2009年 8月 6日 (木)

       

■ 〈北Gのライブトーク〉99 北島貞紀 時間解放症?(上)

  人間の体はつくづく不思議だと思う。健康なときには全然意識していないが、体のどこかがちょっと異常になると、健康であることのありがたさと、人体の不思議さを通感する。

  最近、午後になると頭部に異変が起る。こめかみ付近が熱をおび、締め付けられたような圧迫感を覚える。そして鍋をかぶったような聴覚異常になるのだ。セミが鳴き続けることもあるし、頭がふらふらと揺れて感じることもある。ただ幸いなことに、痛みはない。

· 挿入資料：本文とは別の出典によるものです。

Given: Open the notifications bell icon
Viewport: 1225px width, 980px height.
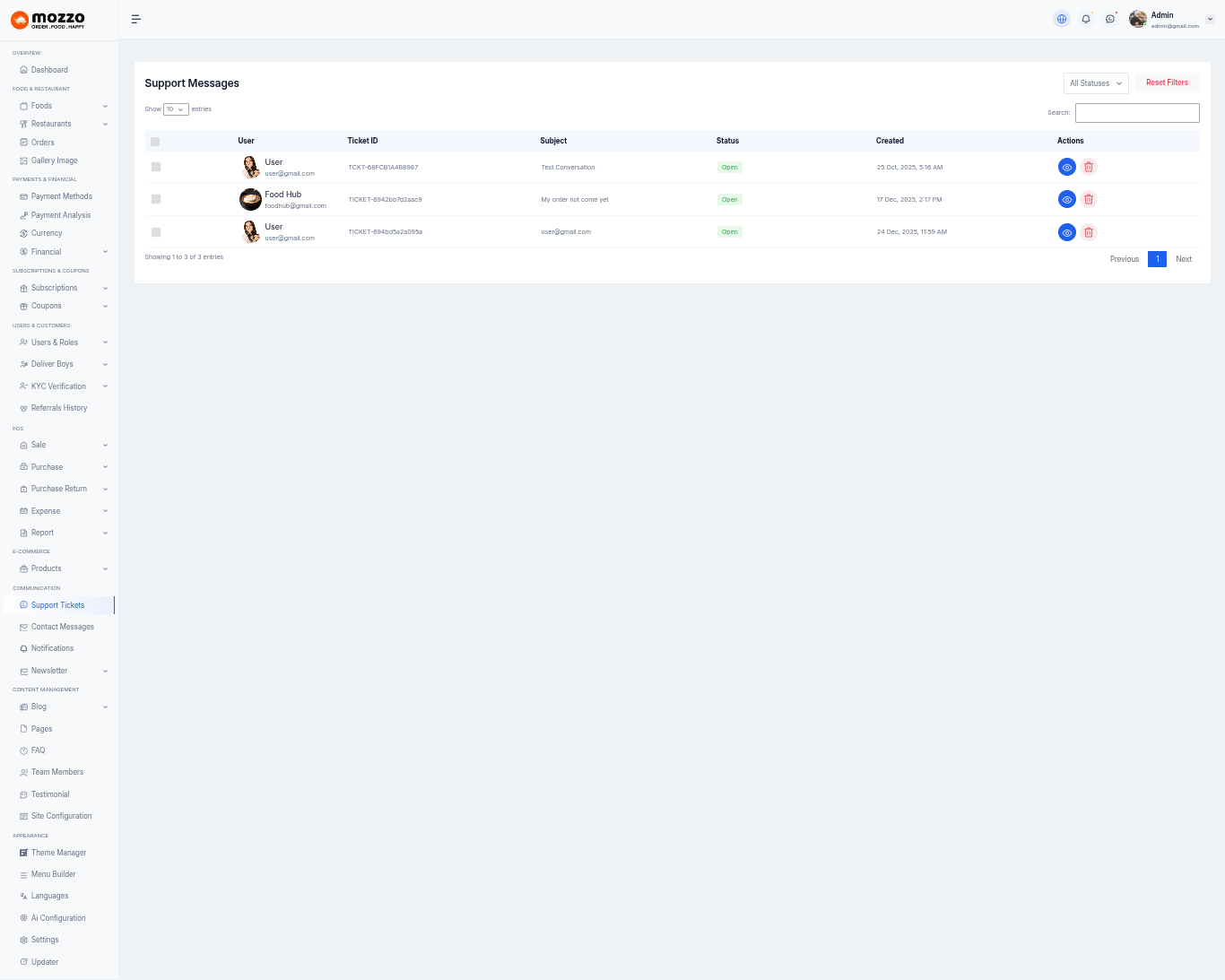Looking at the screenshot, I should [1086, 19].
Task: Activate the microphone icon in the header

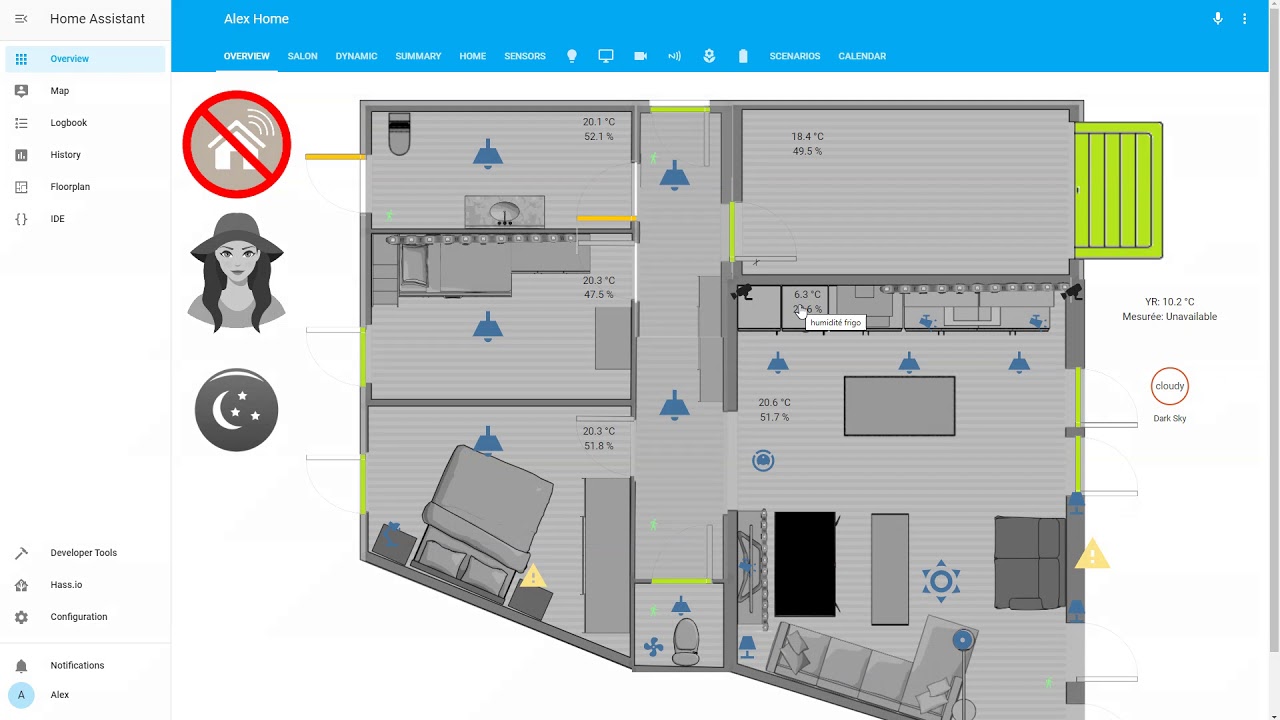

  こうなると、音が一種の凶器となる。さんさ踊りの太鼓の音、車の騒音、テレビやラジオの音、声高に話す人の声、特にシンバルの様な金属音はてき面である。だから予防として脱脂綿を持ち歩いて簡易耳栓にしている。

  最初にこの症状が起ったのが1月半前である。まず、脳梗塞(こうそく)を疑った。救急外来でCTを撮ってもらったが異常はなく、耳鼻科へ行くように言われた。耳鼻科で聴音検査をしたが、こちらも異状は見られなかった。

  「最近体重が落ちませんでしたか?」

  「そういえば去年手術をしたときに5`落ちました」

  「これは、ジカンカイホウショウです」えっ、時間解放症?時間感覚がなくなるの?

  耳管解放症と書く。耳から鼻につながっている管が、普通開いたり閉じたりしているのが、開きっぱなしになる症状なのだそうだ。はっきりした原因は分からないし、根本的な治療方法もない。体重が急激に減ったときなどに起こりやすいのだそうだ。

  脳梗塞の次に疑い、ひそかに恐れていたのは突発性難聴である。ベートーベンほど高い能力のない僕には聴力の欠陥はまさに命取りだ。その点では一安心したのだが…。